__Extract provided__.
In 2025, a Vogue headline read, ‘Why luxury brands are sliding into the DMs’. Dior had curated a Close Friends list on Instagram and Louis Vuitton was messaging users photos directly from its shows.
As brands get more personal, their representation has to follow suit. For decades, endorsements were structured, transactional and tightly controlled. Contracts ran for years, shoots were scheduled down to the day and celebrities appeared in carefully orchestrated campaigns. As former chief marketing officer at Motorola and former executive vice president of marketing at PepsiCo India, entrepreneur Lloyd Mathias recalls when deals with stars like Sachin Tendulkar and Shah Rukh Khan were long-term commitments, with defined deliverables and annual escalation clauses.
“The stars would commit five days a year to shoot commercials and posters. We would do them with the likes of [photographer] Atul Kasbekar and use those images for campaigns through the year,” he says. Celebrities also made appearances beyond ads. “In 2002, I remember Mr. Bachchan, Preity Zinta and other celebrities came and met PepsiCo employees,” he recalls.
Ambi Parameswaran, brand strategist and author, points to similar activities across sectors. “When ICICI Bank signed Shah Rukh Khan, they did NRI events in Dubai, and he personally met high net worth individuals,” he says. But the relationship between brands and stars goes all the way back to 1941.
Some Strings Attached
In 1941, Leela Chitnis became the first Indian film star to endorse Lux, at a time when being featured in national campaigns was seen as being reward enough.

__Directions__.
- 1) List every year mentioned in the article above on celebrity brand endorsements.
- 2) Translate this sentence from the article above on celebrity brand endorsements into Spanish: "As brands get more personal, their representation has to follow suit."

__Raw data__.
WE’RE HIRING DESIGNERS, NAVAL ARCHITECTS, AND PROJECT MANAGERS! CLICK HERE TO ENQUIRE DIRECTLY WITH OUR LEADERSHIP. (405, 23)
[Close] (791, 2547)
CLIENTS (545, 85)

__Responses in order__.
- 1) 2025, 2002, 1941

- 2) A medida que las marcas se vuelven más personales, su representación tiene que seguir el mismo camino.